No spritz for me either. I also pan and foil cover when I can. I add 1 cup broth to the pan on selects and lower end choice. Primes and upper end choice go on their own.


----------



## tropics

No spritz here either. The more you open the CC the longer it will take to get done

Richie


----------



## bassadict69

Thanks guys!


----------



## cksteele

i usually give it a good spray after 4-5 hours  to see how the colour looks then i spray about 1 time every hour till i like the colour  and its pushed through the stall usually at 7-8 hour  then  wrap it in butcher paper,  when i wrap i give it a good spray  then  back on the smoker till done


----------



## noboundaries

I used to inject, spray, wrap, coddle, monitor temps, and sweat out stalls for both briskets and butts.  No longer.  Once they're rubbed and on the 225-250F smoker, I don't even bother checking internal temp for about 12 hours.  Funny how the meat always gets done regardless what goes on in my head.


----------



## bassadict69

cksteele said:


> i usually give it a good spray after 4-5 hours  to see how the colour looks then i spray about 1 time every hour till i like the colour  and its pushed through the stall usually at 7-8 hour  then  wrap it in butcher paper,  when i wrap i give it a good spray  then  back on the smoker till done


What do you spray it with?


----------



## cksteele

bassadict69 said:


> What do you spray it with?


you can use anything you like cider vinegar apple juice hot sauce or just water. it doesn't add moisture to the brisket the collagen and fat in the meat will do that. but i  do it to take some of the smutz  off it from the fire and to show the colour of the brisket and to help in bark formation smoke sticks to wet better then dry.

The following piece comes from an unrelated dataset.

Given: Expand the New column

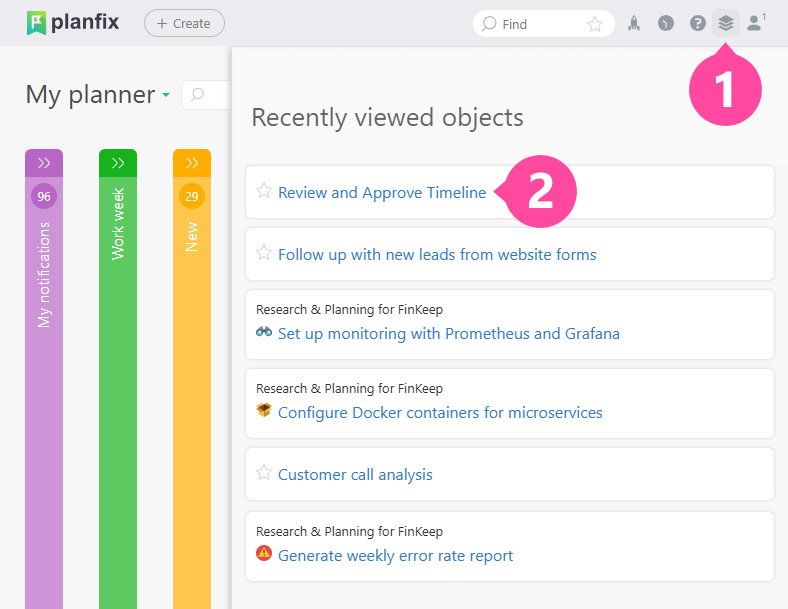Looking at the screenshot, I should tap(192, 163).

if you get a prime grade brisket  or higher or a wagyu brisket you wont have to worry about moisture


----------



## bassadict69

I think this one was Choice...Sam's Club!


----------



## ynot2k

cksteele said:


> you can use anything you like cider vinegar apple juice hot sauce or just water. it doesn't add moisture to the brisket the collagen and fat in the meat will do that. but i  do it to take some of the smutz  off it from the fire and to show the colour of the brisket and to help in bark formation smoke sticks to wet better then dry.
> 
> if you get a prime grade brisket  or higher or a wagyu brisket you wont have to worry about moisture


"...smoke sticks to wet better then dry."

I find just the opposite.  YMMV

Jeff

Jeff's Texas Style BBQ

Marysville, WA


----------



## millerbuilds

​I spritz maybe 3 times on a cook, when I do not wrap.  If I wrap, I do not spritz.  For the Spritz I use beef stock with a some vinegar.  Nothing else.

If I wrap in foil, I will put in some beef stock.  I wrap in butcher paper regardless when I put it in the cooler to rest, one wrap of paper and one wrap of foil.  Then I roll in 2 old beach towels and toss in the cooler for at least 2 hours.

Smoke ON!

- Jason


----------



## cksteele

YNOT2K said:


> "...smoke sticks to wet better then dry."
> 
> I find just the opposite.  YMMV
> 
> Jeff
> 
> Jeff's Texas Style BBQ
> 
> Marysville, WA


 smoke sticks to wet better then dry its science 

http://www.genuineideas.com/ArticlesIndex/srasmokeparticles.html


----------



## SmokinAl

I'm like Ray!

I just throw it in the smoker & let it go until done.

I do them at 270-280, and choice or select are always tender & juicy!

Al


----------



## ynot2k

cksteele said:


> smoke sticks to wet better then dry its science
> 
> http://www.genuineideas.com/ArticlesIndex/srasmokeparticles.html


I humbly disagree.

Smoke certainly sticks to water better than a totally dry surface.  But, you can then just wipe it right off.  That's why we dry our sausages - the dry casings take on the smoker better.  Wet sausage casings looks smoky, but again, you can just wipe it right off.

Also, the maillard reaction is what causes the "smoke ring".  It is more pronounced when very cold meat is subjected to wood smoke.  Has more to do with temperature than moisture.

Mopping or spritzing meat when smoking can be a way to keep the surface cool and allow the internal temperature to increase without drying out the outside surface.

Really don't want to start a war here, but these are my thoughts.

Jeff

Jeff's Texas Style BBQ

Marysville, WA


----------



## phatbac

SmokinAl said:


> I'm like Ray!
> 
> I just throw it in the smoker & let it go until done.
> 
> I do them at 270-280, and choice or select are always tender & juicy!
> 
> Al


I'm kinda in the Ray and Al camp. just throw it on the smoker and let it go. i find that less is more more often as i get older.

also i don't understand prime or wagyu brisket anyways. i can take a $25 select piece of meat an make it taste great. if you buy a piece of meat for $150-200 and you cant make it taste great then give up cooking! shoot for $80-90 i can get beef tenderloin (filet) why would i pay twice as much for brisket???

just my $0.02,

phatbac (Aaron)


----------



## kam59

Taste great yes. But moister, meat texture and overall flavor the difference in select and prime are night and day. If it were even remotely the same we would use Select in competitions. We pay about a 1.50 lb more for prime over Select or choice. As for Kobe or Wagyu never cared for it.


----------



## jcbigler

I spray with apple juice throughout the cook. I usually cook hotter and can get a 12lb brisket done in as little as 10 hours. So the spray helps to keep it cooler and the sugar in the juice combines with the salt in the rub and make the fat very tasty.  I also give it a good spray down when I wrap in butcher paper.


----------